Student staff receive recognition, rewards

Feb. 26, 2018 — Kansas State University was one of 15 schools chosen by the International Foodservice Manufactures Association to receive financial awards in 2017. Five K-State dining services student employees were chosen by the association to receive IFMA scholarships, and one received an internship stipend.

Recipients of a $5,000 IFMA Education Foundation scholarship are:

  • Kyrstie Ehm, senior in dietetics, Kramer Dining Center
  • Chelsea Paul, senior in hospitality management, Kramer Dining Center
  • Isabella Skolout, senior in dietetics, Derby Dining Center
  • Emily Troll, senior in dietetics, Derby Dining Center
  • Alex Vonderschmidt, senior in dietetics, Kramer Dining

The International Gold and Silver Plate Society awarded a $1,000 internship stipend to Derby Dining Center employee Hannah Peterman, a junior in dietetics.

According to IFMA, recipients were required to be near completion of their educational requirements in a "qualified culinary, marketing or food science" degree.

Although many of the recipients are majoring in dietetics, their passions for the field differ.

"I think I got interested in food and dietetics because I have a food allergy myself," Skolout said. "Once I learned about the dietetics degree, I decided that was really what I wanted to do."

Similarly, Ehm became interested in nutrition through her experience as an athlete. "I started working and gaining experience in dietetics," she said. "Food service and management were some of the areas I first found a passion for."

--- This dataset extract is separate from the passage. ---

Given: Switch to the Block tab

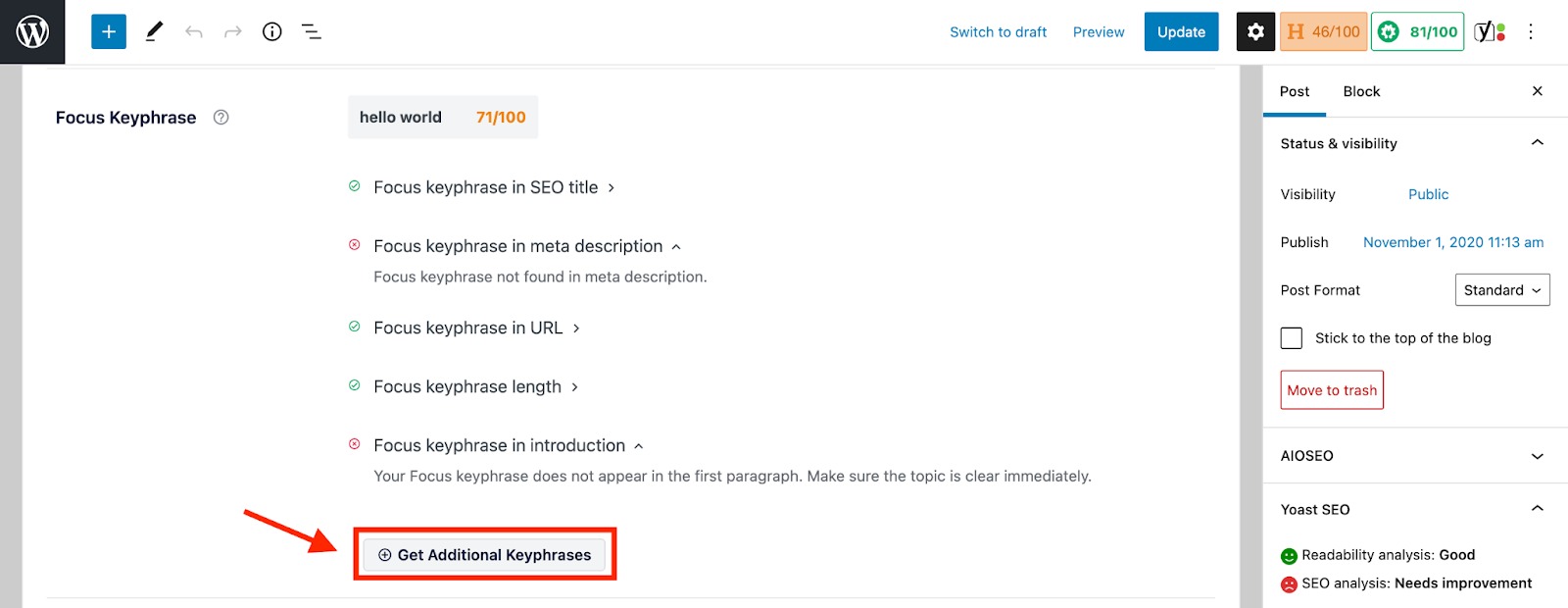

Vonderschmidt's role in dining services is with the Recipe and Development team, where one of his main jobs is to work with Chef Jeffrey to create vegan and vegetarian recipes for the new Cultivate You menu line.

The only hospitality management student, Paul, found her inspiration from her parents. "My parents both managed restaurants when I was a kid, and it really made me interested in food service," she said. "I was originally interested in becoming a chef, but then I thought management sounded better. This is the best of both worlds; I get to cook and I get to manage."

Many of the recipients say the most memorable part of their job is the people they work with.

"All the staff there are really willing to answer questions to someone new and take time to help," Peterman said. "It feels like a home a lot of the time, not just a work place."

Troll agrees, "[The best part is] all the great people I've met and all the mentors I've gotten from dining services. It's just been awesome how much they've helped me grow as a leader and become a confident person," she said.